Stored records:
=====

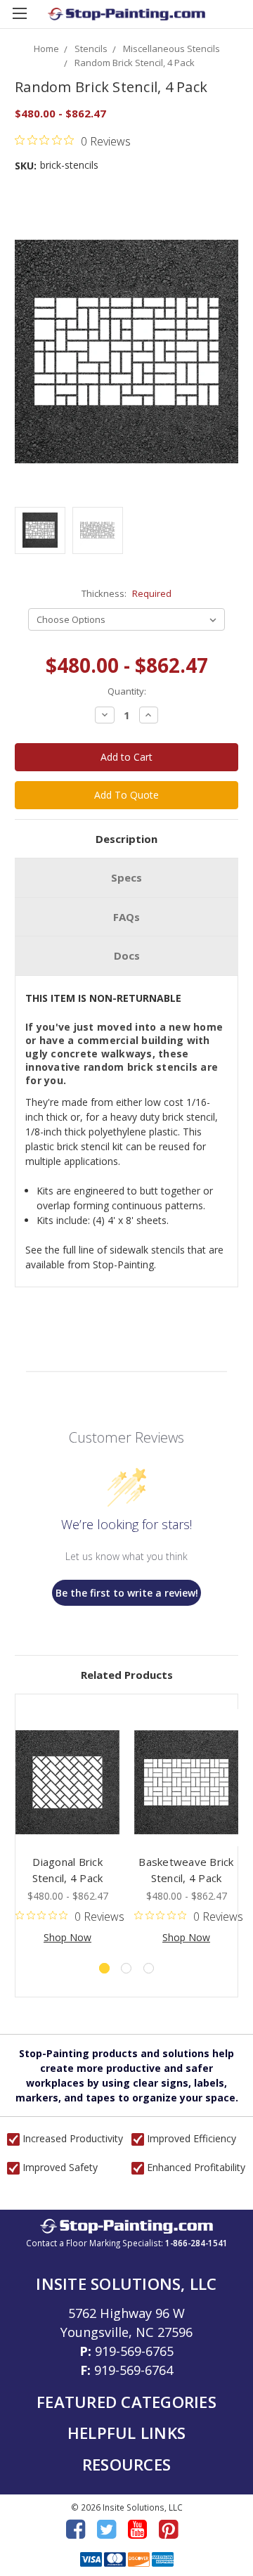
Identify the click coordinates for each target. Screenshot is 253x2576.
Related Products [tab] (127, 1675)
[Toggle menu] (19, 19)
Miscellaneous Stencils (171, 48)
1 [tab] (104, 1968)
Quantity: (127, 691)
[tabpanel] (67, 1827)
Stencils (91, 48)
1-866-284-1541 (196, 2242)
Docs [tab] (127, 955)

=====

**Task brief:**
Give back, word for word, the lines of the records that run from the one holding "Quantity: (127, 691)" to the very last.

**Output for this exercise:**
Quantity: (127, 691)
[tabpanel] (67, 1827)
Stencils (91, 48)
1-866-284-1541 (196, 2242)
Docs [tab] (127, 955)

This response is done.